Le gérant a bien tenté de leur résister. « J’ai pris des coups de crosses sur la tête », dit-il arborant des points de suture posés à l’hôpital. « Ils m’ont aussi frappé à l’épaule… Je suis choqué. J’ai dû prendre des calmants. C’est la seconde fois que ça m’arrive. La première, c’était à Noël, il y a deux ans mais ça avait été moins violent. »
En centre-ville, ce n’est pas le seul cas. Le 5 mars, la bijouterie Ellip’or est braquée en bonne et due forme. La PJ est là aussi saisie de l’enquête. « Je n’ai aucune nouvelle », dit la patronne qui, depuis, ferme sa boutique à double tour entre deux clients en attendant une nouvelle porte d’entrée.

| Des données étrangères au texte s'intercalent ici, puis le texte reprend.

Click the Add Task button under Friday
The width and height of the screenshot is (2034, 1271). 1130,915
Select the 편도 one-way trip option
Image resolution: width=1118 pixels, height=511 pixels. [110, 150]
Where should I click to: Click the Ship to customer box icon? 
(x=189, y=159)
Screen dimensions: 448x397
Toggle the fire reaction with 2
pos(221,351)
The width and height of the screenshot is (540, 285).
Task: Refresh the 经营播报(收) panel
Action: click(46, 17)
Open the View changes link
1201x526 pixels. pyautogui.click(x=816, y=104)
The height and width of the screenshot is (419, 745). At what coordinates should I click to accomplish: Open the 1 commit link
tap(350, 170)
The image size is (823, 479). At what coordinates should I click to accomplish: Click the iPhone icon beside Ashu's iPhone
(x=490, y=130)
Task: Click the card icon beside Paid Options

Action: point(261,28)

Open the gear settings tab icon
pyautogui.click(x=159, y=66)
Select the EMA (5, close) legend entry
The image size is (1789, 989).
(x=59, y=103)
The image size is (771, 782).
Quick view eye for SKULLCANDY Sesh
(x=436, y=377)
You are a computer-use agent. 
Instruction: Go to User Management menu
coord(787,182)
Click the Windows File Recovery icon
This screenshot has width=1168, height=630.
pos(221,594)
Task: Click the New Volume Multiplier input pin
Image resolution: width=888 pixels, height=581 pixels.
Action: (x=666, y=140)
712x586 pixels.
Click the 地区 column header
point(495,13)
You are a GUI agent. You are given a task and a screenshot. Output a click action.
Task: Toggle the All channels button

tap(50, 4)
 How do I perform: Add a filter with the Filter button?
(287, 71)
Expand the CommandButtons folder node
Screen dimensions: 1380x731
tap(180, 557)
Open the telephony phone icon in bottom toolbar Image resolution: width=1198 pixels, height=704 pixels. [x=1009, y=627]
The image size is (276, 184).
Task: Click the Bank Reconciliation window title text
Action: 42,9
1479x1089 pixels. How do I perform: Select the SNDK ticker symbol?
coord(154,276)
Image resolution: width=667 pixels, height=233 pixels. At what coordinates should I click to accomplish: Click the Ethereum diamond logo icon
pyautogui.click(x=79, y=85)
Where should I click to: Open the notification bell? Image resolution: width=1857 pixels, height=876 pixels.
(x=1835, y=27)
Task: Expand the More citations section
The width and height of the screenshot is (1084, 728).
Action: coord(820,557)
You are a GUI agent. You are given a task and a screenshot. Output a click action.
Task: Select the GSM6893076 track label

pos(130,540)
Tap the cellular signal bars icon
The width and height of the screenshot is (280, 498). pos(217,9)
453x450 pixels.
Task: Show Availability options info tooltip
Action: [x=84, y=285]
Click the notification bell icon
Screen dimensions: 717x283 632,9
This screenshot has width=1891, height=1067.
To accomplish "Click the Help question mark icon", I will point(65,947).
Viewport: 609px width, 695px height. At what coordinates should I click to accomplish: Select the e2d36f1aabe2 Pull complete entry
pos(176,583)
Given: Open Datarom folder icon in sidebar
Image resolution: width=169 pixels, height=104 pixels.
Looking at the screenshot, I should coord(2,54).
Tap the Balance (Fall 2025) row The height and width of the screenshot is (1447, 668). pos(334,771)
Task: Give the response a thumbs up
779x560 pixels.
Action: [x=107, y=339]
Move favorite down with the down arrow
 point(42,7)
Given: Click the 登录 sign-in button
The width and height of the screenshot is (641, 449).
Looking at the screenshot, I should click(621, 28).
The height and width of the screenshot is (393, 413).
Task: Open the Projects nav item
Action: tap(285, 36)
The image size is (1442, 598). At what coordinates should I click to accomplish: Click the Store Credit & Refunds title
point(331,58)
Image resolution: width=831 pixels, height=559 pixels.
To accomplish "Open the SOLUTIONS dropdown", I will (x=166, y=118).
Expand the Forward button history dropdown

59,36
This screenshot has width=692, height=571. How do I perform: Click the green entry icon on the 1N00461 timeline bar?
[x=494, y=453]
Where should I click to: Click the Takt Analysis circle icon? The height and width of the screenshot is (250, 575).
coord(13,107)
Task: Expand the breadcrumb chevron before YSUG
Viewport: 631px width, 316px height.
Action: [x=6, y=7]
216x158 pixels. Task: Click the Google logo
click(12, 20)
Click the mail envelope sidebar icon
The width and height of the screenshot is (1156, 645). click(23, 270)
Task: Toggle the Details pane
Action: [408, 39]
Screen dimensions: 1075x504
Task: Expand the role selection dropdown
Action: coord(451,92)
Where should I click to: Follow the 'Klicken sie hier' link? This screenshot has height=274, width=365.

A deux pas du tabac, le bar le Cristal, rue du 11-Novembre a lui aussi été la cible des braqueurs. La gérante raconte : « C’était à 6 h 45, le 25 mars. Mon employée en a été pour une grosse frayeur : sans explication, un gars s’est mis derrière la caisse et un devant. Ils ont pris le fond de caisse… C’est grave. » Deux cents euros. Trois jours plus tard, selon les responsables du magasin Mim (vêtements pour femmes), rue Gambetta, la boutique a été la cible de braqueurs. « Il était 14 h 30. J’étais seule, ma collègue faisait sa pause, dit cette commerçante. A priori, ils n’étaient pas armés. Ils avaient le style de gens de l’est. L’un était habillé d’une doudoune et d’un jean, le second en costume et le 3e en veste de cuir. L’un d’eux a commencé à me distraire me parlant soi-disant de modèles pour sa femme.
Pendant ce temps, un complice faisait le guet et le troisième, accroupi, avait réussi à ouvrir la caisse avec un couteau. Mais, surpris par une cliente, il l’a refermée aussitôt, sans rien prendre ! J’ai même entendu l’un d’eux dire : "Quel abruti celui-là, il n’est même pas capable de faire ce qu’on lui demande !" » Est-ce l’œuvre d’une même bande ? Mystère.
En tout cas, rue De-Gaulle, « début février », le magasin Célio a également été la cible de braqueurs. « La vendeuse était au fond du magasin. Ils sont partis avec une somme importante », consent juste à dire le gérant. 700 €.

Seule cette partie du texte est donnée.